Our lab is currently focused on these areas:
Cystic fibrosis research
People with cystic fibrosis develop lethal bacterial lung infections; studying these infections is a major focus of our lab. We use DNA-based (“microbiome”) analysis to better understand the causes of infection, genomics to study bacterial adaptations during infection, and proteomics to identify bacterial responses to lung conditions and treatments. We are also trying to better understand the growth of pathogens at chronic infection sites.
Studies of bacterial evolution during chronic human infections
Our lab identified mechanisms of bacterial diversification in biofilms, which are matrix-encased bacterial aggregates. We are now studying genetic diversification of bacteria during chronic human infections. Our data indicate that P. aeruginosa strains infecting cystic fibrosis (CF) patients extensively diversify during infection, in large part due to the isolation of bacteria in different lung regions. We are currently investigating the effects of pathogen diversification on disease manifestations and on the development of drug resistance in CF and wound infections.
A novel antibiotic that disrupts bacterial iron metabolism
A key natural mechanism of host defense is the withholding of iron from pathogens. We are studying the metal gallium as a “Trojan horse” to disrupt bacterial iron metabolism. Because of its similarity to iron, gallium is imported by many bacteria.
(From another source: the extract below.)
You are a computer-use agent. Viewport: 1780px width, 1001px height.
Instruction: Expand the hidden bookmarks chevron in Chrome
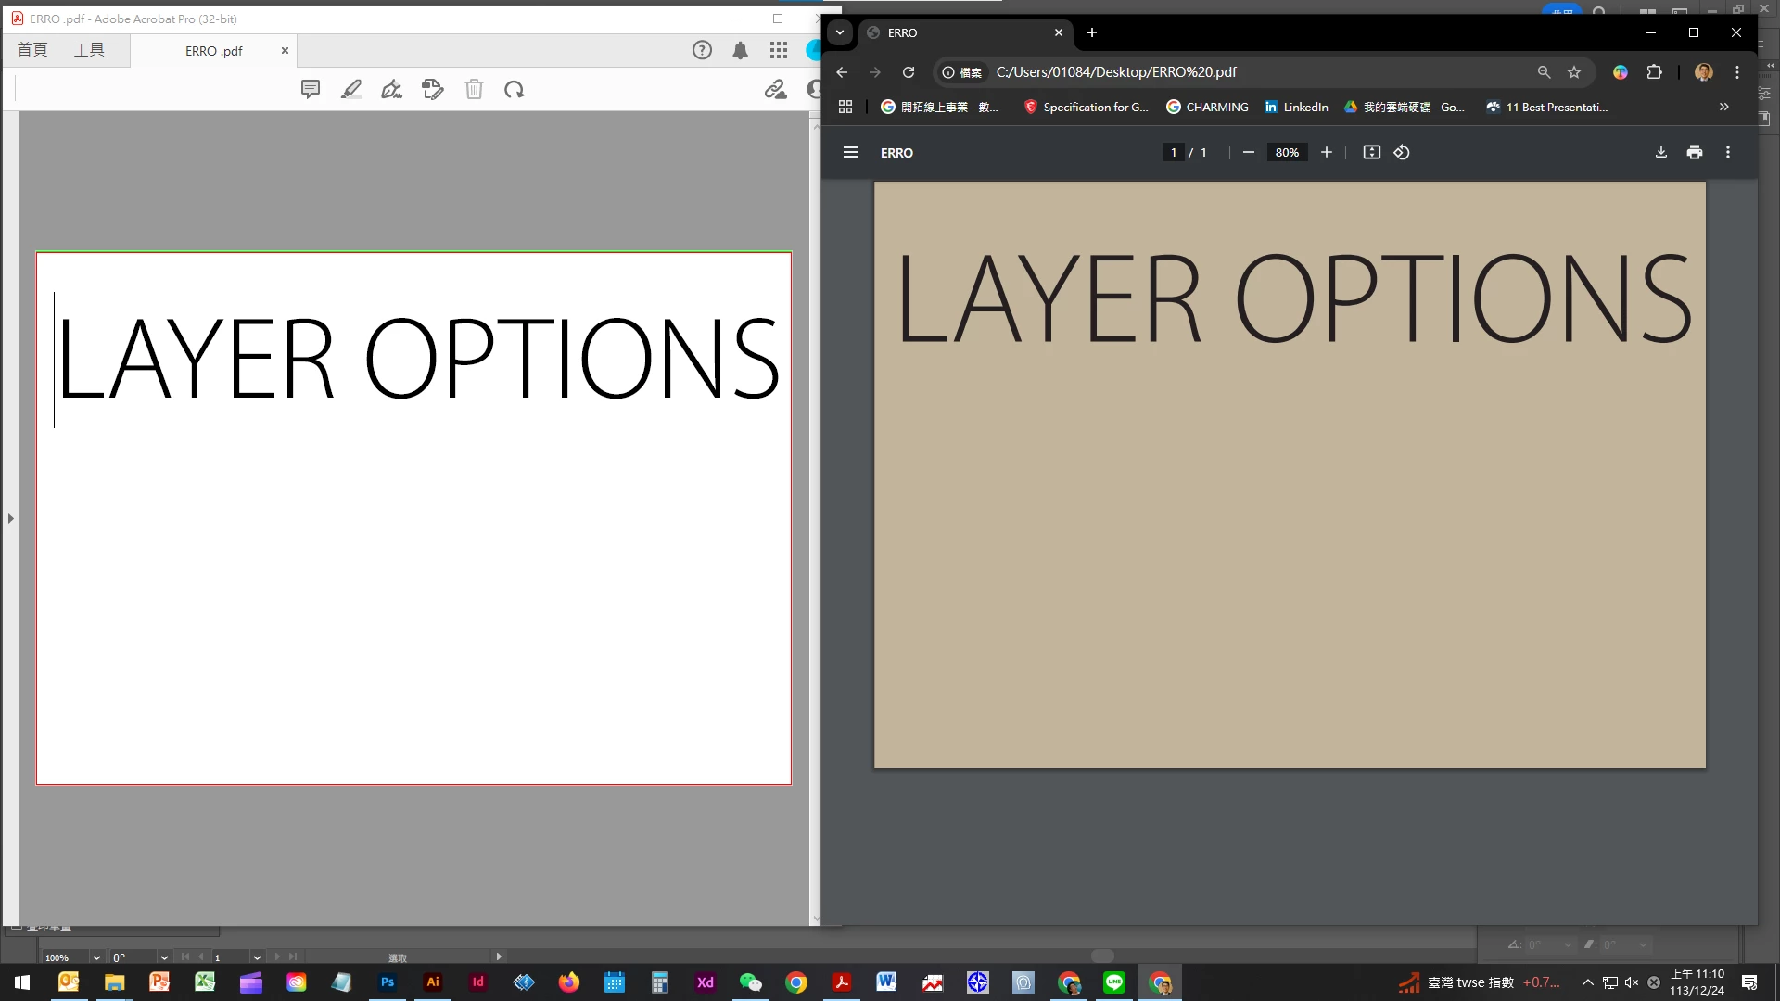[x=1723, y=107]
However, gallium cannot undergo the sequential reduction and oxidation critical for iron’s biologic functions. Based on positive phase 1 study results, we are now performing a phase 2 clinical trial, and we are studying the antimicrobial and anti-inflammatory mechanisms of gallium.
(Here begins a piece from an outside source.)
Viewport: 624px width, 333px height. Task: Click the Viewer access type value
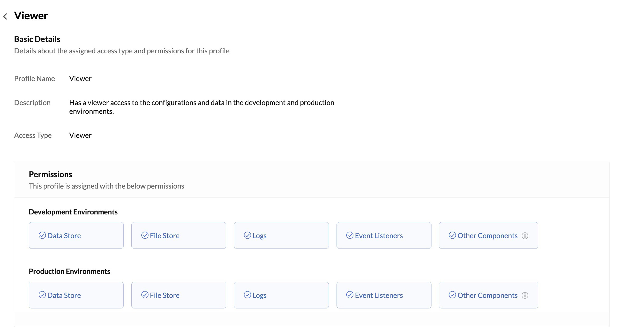[x=80, y=135]
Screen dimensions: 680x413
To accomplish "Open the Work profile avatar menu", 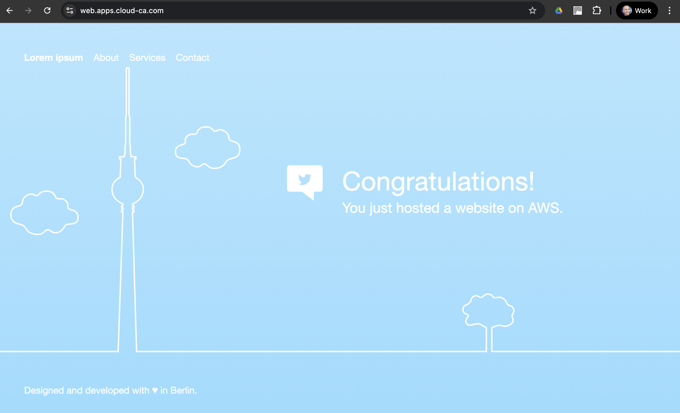I will (637, 10).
Mechanisms of antibiotic tolerance
Antibiotic tolerance is decreased susceptibility of bacteria caused by phenotypic mechanisms, rather than due to the acquisition of resistance genes or gene mutations. Bacteria become antibiotic tolerant when aggregated, nutrient-deprived, or subjected to stress. Recent work from our lab showed that bacterial starvation triggers tolerance. We are now investigating how in vivo conditions may produce tolerance during infection.